Exige-se equilíbrio. Pede-se sensatez. Mas também é necessária criatividade, arrojo e, sobretudo, competência. As cidades de segunda, terceira, quarta (…) linhas são as mais vulneráveis e, por isso mesmo, também merecem ser destacados exemplos de boas práticas.
No passado mês de Fevereiro, fui convidado para integrar uma comitiva do município de Espinho à província espanhola de Badajoz, no âmbito de um programa europeu. Na sessão, apresentei dois casos de estudo em Portugal: o primeiro, relacionado com o design de produto (um tema ao qual voltarei em breve), uma empresa nacional (Almadesign) que tem desenvolvido soluções criativas para atrair público para as políticas de “carbono zero” e proteção ambiental, mas também na óptica do design criativo, eficaz e sustentável de meios de transporte; o segundo caso, relacionado com o Parque Tecnológico de Évora, que tem a EDP como motor de propulsão, sendo um bom exemplo de aliança entre cidade, universidade e empresas, criando um ecossistema perfeito para o florescimento de novas startups, novas soluções tecnológicas e outras invenções que tornem o processo de gestão e administração de energia (e demais temas) eficazes e benéficos para o consumidor final.
Espinho é uma dessas cidades que, estando no litoral, tem potencialidades e bom ambiente económico, mas que viveu um período difícil com necessidade de saneamento das contas públicas para regressar ao ponto de equilíbrio.
O seu executivo e corpo técnico, através deste tipo de programas financiados, tem conseguido estabelecer parcerias internacionais e tentado evoluir, aprender e crescer. A presença do presidente do município nesta “excursão”, durante dois dias, demonstra bem a vontade e o empenho em acompanhar de perto as ações que, umas cedo, outras mais tarde, vão dar frutos.
A cidade tem um tecido económico interessante e pujante até (uma condição comum, de resto, a muitas das cidades do litoral).
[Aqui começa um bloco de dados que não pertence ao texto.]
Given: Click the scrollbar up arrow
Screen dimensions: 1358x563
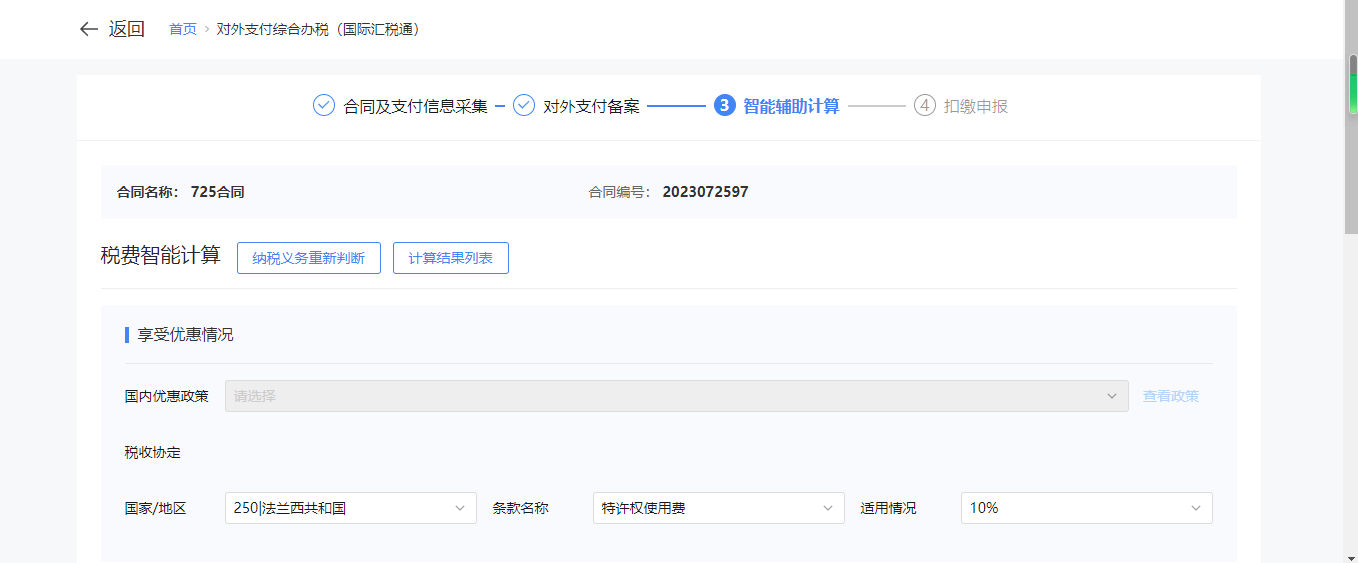Looking at the screenshot, I should (1351, 7).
Espinho tem novos projetos para aproveitar o mar e os seus recursos, quer na área do turismo quer na mesma condição de indústria e fonte de subsistência para muitas famílias e empresas.
Espinho é apenas um exemplo de uma cidade inteligente, não tanto ao nível da tecnologia e soluções que usa, mas pela desfaçatez com que encarou a administração financeira da autarquia, regulou os fluxos negativos, desprendeu-se do que não fazia falta e manteve-se à tona, estando agora a recolher muitos dos frutos desse trabalho que, noutros casos, comprometeu o futuro político de quem executou planos semelhantes.
Os cidadãos não gostam de ver inteligência nas ações do gestor político que toma decisões difíceis (porque acabam por sofrer todos, direta ou indirectamente, com elas). Mas gostam de ver o resultado dessas ações de gestão inteligente algum tempo depois. Espinho, tal como um farol, está a mostrar aos poucos esses resultados.